9. Tre Mann’s basketball nervous system

I have no idea what Mann is going to be. He’s a hair undersized, with a short wingspan. He’s not an explosive athlete. His shooting motion doesn’t take your breath away.

But Mann already manipulates with change-of-pace craft — the sort of guile that turns an average athlete slippery.

Mann zips into a pick-and-roll with the intriguing Jeremiah Robinson-Earl — the ideal use of Mann as secondary ball handler. He draws a switch, and slows down with daylight for a floater:

But Mann demurs: Let’s see if I can get something better. He accelerates under the basket, and draws both defenders — unlocking a layup for Robinson-Earl.

(P.S. I like the Thunder’s gray-platinum alternate court. It’s distinctive. It somehow reminds of storm clouds, which is more evocative of thunder than any piece of franchise iconography.)

Mann fakes toward Isaiah Roby’s pick before zooming the other way — and revving toward Alperen Sengun. This time, though, Mann has no dump-off target. He keeps his dribble, and preys on Sengun’s expectation that Mann will drag him outside.
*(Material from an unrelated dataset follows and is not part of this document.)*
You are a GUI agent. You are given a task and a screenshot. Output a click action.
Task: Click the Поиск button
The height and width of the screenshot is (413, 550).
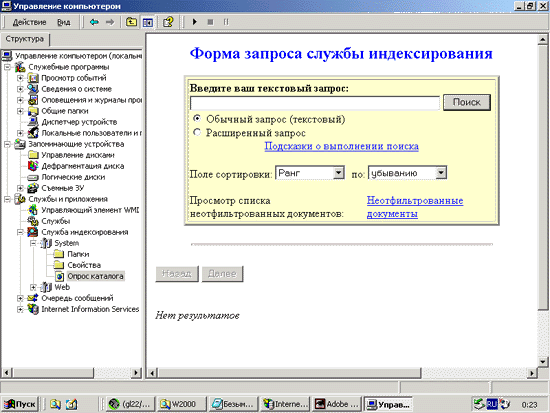pos(467,102)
Nope. Mann stops short, crosses baseline and flicks that soft-touch floater. He lulls defenders to sleep before snapping back for step-back 3s.

Mann got more pick-and-roll reps during three recent games in which Shai Gilgeous-Alexander was out with injury, and the Thunder should stretch him when Gilgeous-Alexander rests — leaving Josh Giddey as backup point guard.

10. The return of the screen shove

A decade ago, this sneaky shove was a mini-scourge:

The gambit: When you notice your guy about to set a pick, push him — creating a collision, or the false appearance of an illegal screen. Back then, defenders got away with this a lot — despite making zero effort to camouflage the shoves as legitimate basketball plays.

Then referees cracked down, and it disappeared — until popping up again this season.

Maybe I’m on high alert, but I feel like I’ve spotted more screen-shoves in the past month than in the previous two seasons combined. My hypothesis: defenders know fouls are down, and they are testing the boundaries.

Officials are catching most of these. That’s good! Foul calls still kill game flow. That’s bad! But if refs keep sniffing this out, players will stop doing it.